Here's a step-by-step guide:

  1. Visit the e-Pay Tax Portal: Go to the official income tax e-filing website (www.incometax.gov.in) and navigate to the "e-Pay Tax" section.
  2. Select Tax Payment Category: Choose "Income Tax (0021)" for companies or "Income Tax (0020)" for non-companies (individuals, HUFs, firms).
  3. Select Assessment Year: Choose the relevant assessment year for which you are paying advance tax. For example, for income earned in FY 2023-24, the assessment year is AY 2024-25.
  4. Select Type of Payment: Under "Type of Payment," select "Advance Tax (100)".
  5. Mode of Payment: Choose your preferred payment method – Net Banking or Debit Card.
  6. Enter PAN/TAN: Provide your Permanent Account Number (PAN) or Tax Deduction and Collection Account Number (TAN) if applicable.
  7. Enter Other Details: Fill in other mandatory details like your address, email ID, and mobile number.
  8. Verify and Confirm: Review all the entered details carefully before proceeding.
  9. Make Payment: You will be redirected to your bank's payment gateway to complete the transaction.
  10. Download Challan: After successful payment, a Challan Identification Number (CIN) will be generated, and you can download the Challan 280 receipt. This receipt is crucial for your records and for filing your income tax return.

How SP & SC helps

Navigating the complexities of advance tax, understanding payment schedules, and ensuring compliance can be challenging. Our expert team at SP & SC Legal and Taxation Services provides comprehensive assistance with income tax compliance, including advance tax calculations, payment guidance, and filing your annual returns accurately and on time.

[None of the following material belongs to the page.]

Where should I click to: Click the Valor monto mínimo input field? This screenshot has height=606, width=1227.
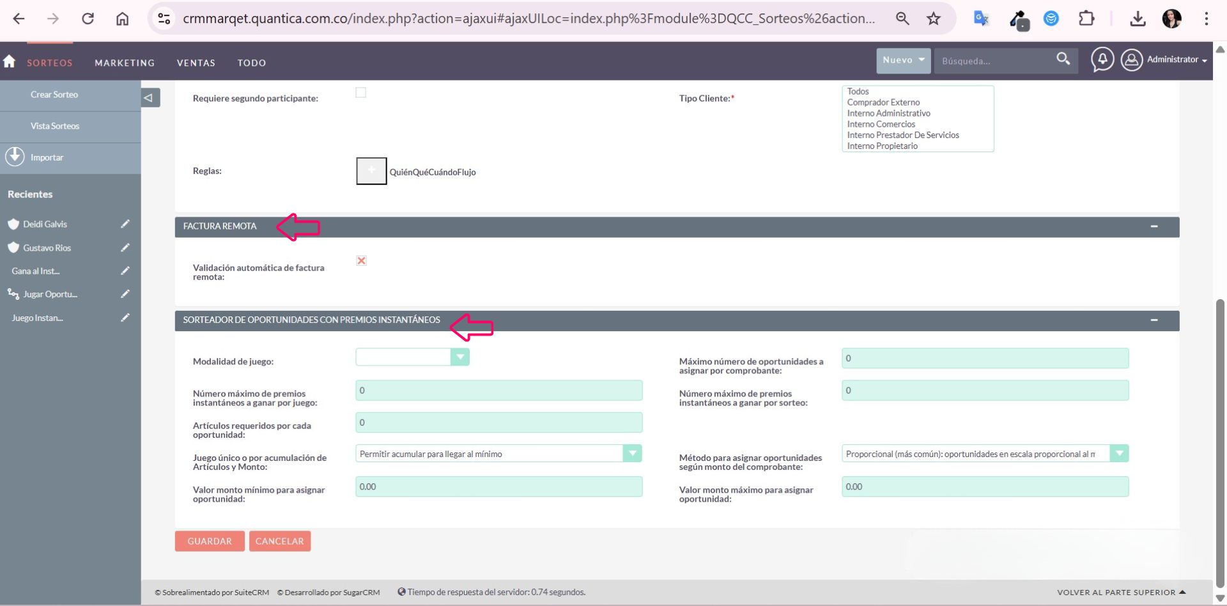click(498, 487)
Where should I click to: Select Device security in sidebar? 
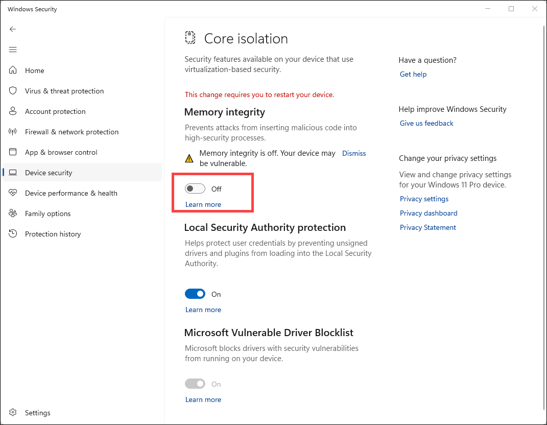click(49, 173)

Visit our Income Tax Filing services page at /services/compliance/income-tax-filing to learn more.

Frequently asked questions

What if my income changes during the financial year?

If your income changes significantly during the financial year, you should re-estimate your total tax liability and adjust your subsequent advance tax installments accordingly. The system is flexible, allowing you to pay more or less in later installments to meet the cumulative percentage requirements.

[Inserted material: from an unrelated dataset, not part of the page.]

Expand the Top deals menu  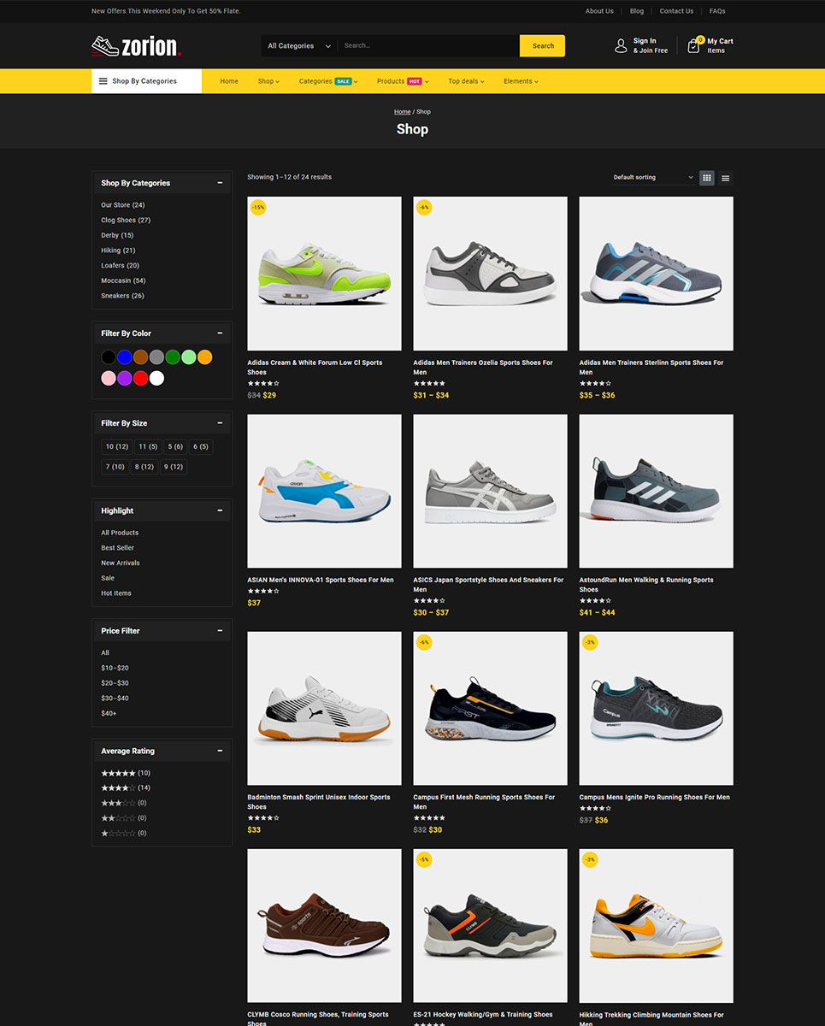(466, 81)
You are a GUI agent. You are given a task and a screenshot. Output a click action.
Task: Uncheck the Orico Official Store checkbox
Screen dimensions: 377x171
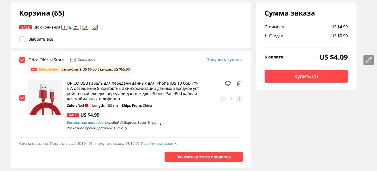(22, 60)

Is advance tax applicable to capital gains income?

Yes, advance tax is applicable to capital gains income. Since capital gains can be unpredictable, you are required to pay advance tax on such gains only after the transaction occurs. The due dates for installments that have already passed will be considered met if you pay the tax on capital gains in the subsequent installments.

Can I pay advance tax after March 15th?

You can still pay your tax liability after March 15th but before filing your Income Tax Return. This payment is typically referred to as "Self-Assessment Tax" under Challan 280 (Type of Payment: 300). However, paying after March 15th will attract interest under Sections 234B and 234C for the delay.

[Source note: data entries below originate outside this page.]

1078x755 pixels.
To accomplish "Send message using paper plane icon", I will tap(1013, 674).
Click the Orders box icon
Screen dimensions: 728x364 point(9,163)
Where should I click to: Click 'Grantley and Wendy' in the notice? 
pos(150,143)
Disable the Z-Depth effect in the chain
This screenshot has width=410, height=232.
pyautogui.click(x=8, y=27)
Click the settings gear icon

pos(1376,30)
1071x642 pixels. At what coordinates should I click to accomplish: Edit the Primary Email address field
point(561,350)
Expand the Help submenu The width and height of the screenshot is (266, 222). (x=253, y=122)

What is the difference between advance tax and self-assessment tax?

Advance tax is paid throughout the financial year based on estimated income, in installments. Self-assessment tax is paid after the end of the financial year but before filing your Income Tax Return, to clear any remaining tax liability after accounting for advance tax, TDS, and other credits.

Are salaried individuals required to pay advance tax?

Salaried individuals are generally not required to pay advance tax if their only income is salary, as their employer deducts Tax Deducted at Source (TDS) regularly. However, if a salaried individual has other significant income sources (e.g., rental income, capital gains, business income) where TDS is not deducted or is insufficient, and their total tax liability exceeds ₹10,000, they must pay advance tax.